È un episodio allarmante quello denunciato dall'Associazione Nazionale Medici Veterinari, che ha bollato l'accaduto come "una evidente distorsione del rapporto tra sanità veterinaria e Fisco, l'ultima prova in ordine di tempo, dell'urgenza di togliere le spese veterinarie dal redditometro".

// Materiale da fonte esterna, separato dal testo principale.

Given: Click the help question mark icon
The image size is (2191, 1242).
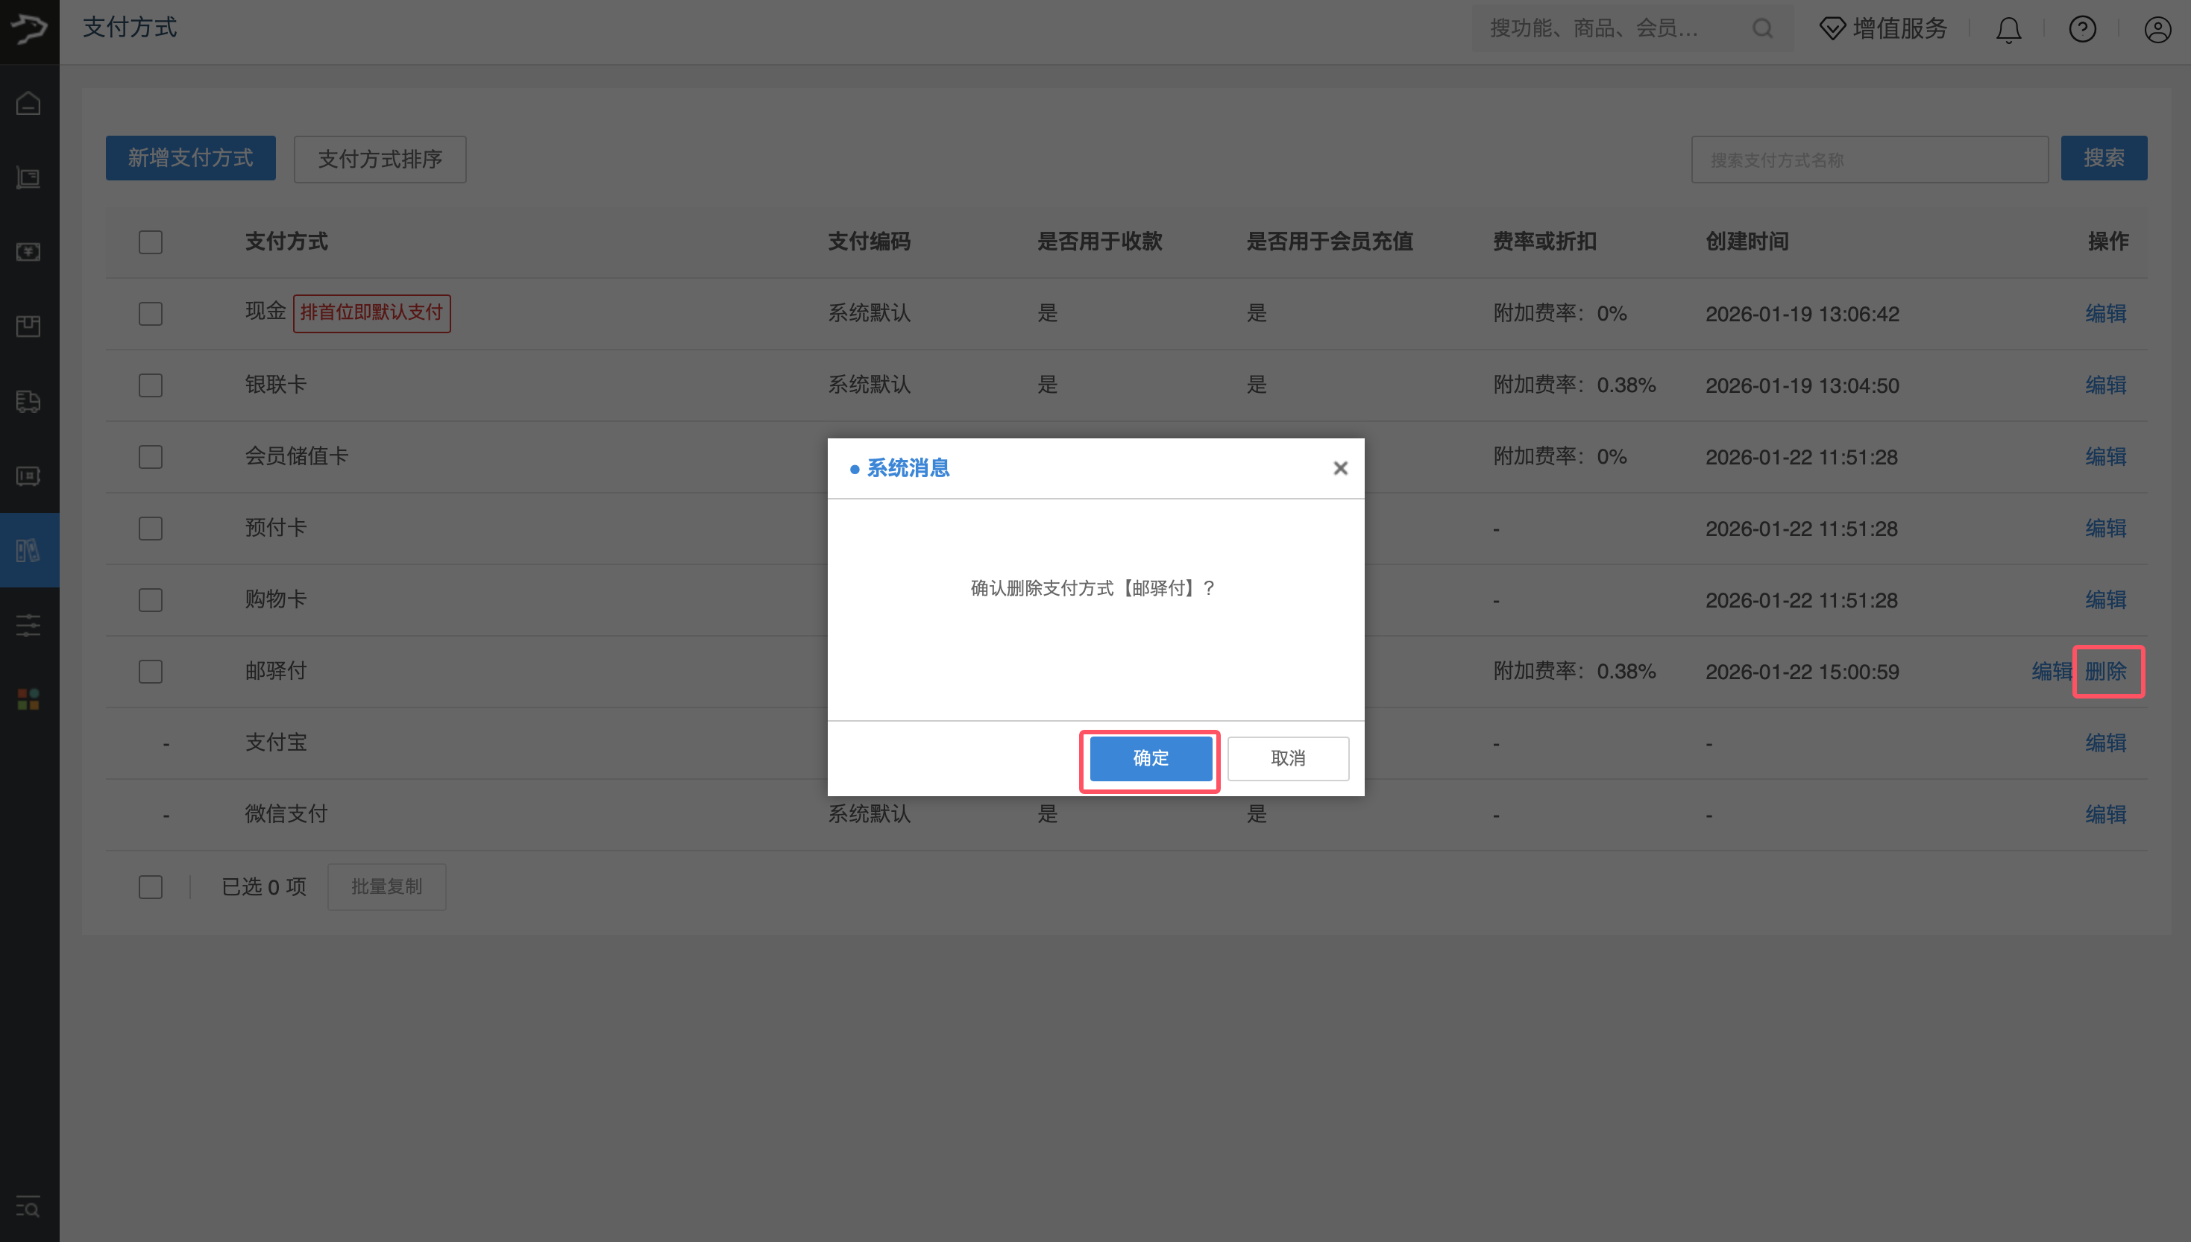Looking at the screenshot, I should click(2083, 30).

Si potrà obiettare, magari, che si tratti di un caso isolato, di un cittadino disonesto, di un proprietario irresponsabile. L'Anmvi, però, non ha dubbi: sono le prime conseguenze sortite dall'ipotesi di inserire all'interno del nuovo redditometro le visite veterinarie a cani e gatti quali indicatori di ricchezza. "È solo l'ultimo assurdo aneddoto che testimonia lo strabismo istituzionale di un Governo che da un lato lavora alla sanità veterinaria e dall'altro la distrugge", spiega l'associazione, chiedendo un urgente interessamento del Ministero della Salute presso il Dicastero delle Finanze, in vista del quale il Presidente Anmvi, Marco Melosi, ha chiesto un incontro al Ministro Renato Balduzzi.

"Che i politici si ravvedano almeno in campagna elettorale e ci tolgano subito dal redditometro. Siamo in 50 mila a chiederlo e anche questa volontà popolare rientra nei diritti dei cittadini e dei contribuenti ad essere ascoltati e rispettati", conclude Melosi, facendo riferimento alla petizione lanciata lo scorso Novembre, che ha già superato le 50mila firme e scadrà il 31 Gennaio. Sulla stessa linea anche l'Ente Nazionale Protezione Animali, che ribadiasce come gli animali non possano essere indicatori della capacità di spesa delle famiglie italiane.

"Continuare così equivale a commettere un doppio errore. "Filosofico", anzitutto, perché è inconcepibile equiparare un cane o un gatto a una barca di lusso, a una vacanza intorno al mondo, a un fuoristrada o a un'abitazione di lusso. Ma anche metodologico, in quanto si presume che il mantenimento di un animale d'affezione indichi a priori una certa capacità di reddito", aggiunge l'Enpa.

Secondo l'Enpa, quindi, il provvedimento è ingiustamente punitivo nei confronti di tutte le persone che, adottando un animale in canile, contribuiscono a combattere la piaga del randagismo - con grande sollievo, tra l'altro, anche per le casse degli enti locali-. "Cosa dire allora delle centinaia di migliaia di pensionati, spesso al minimo, che trovano conforto e compagnia nell'amore di un 4 zampe? In realtà – conclude l'associazione- , sospettiamo che sia in atto l'ennesimo tentativo di "raschiare il barile", anzi in questo caso "raschiare la ciotola", e che lo si stia facendo sulle spalle delle categorie sociali più fragili".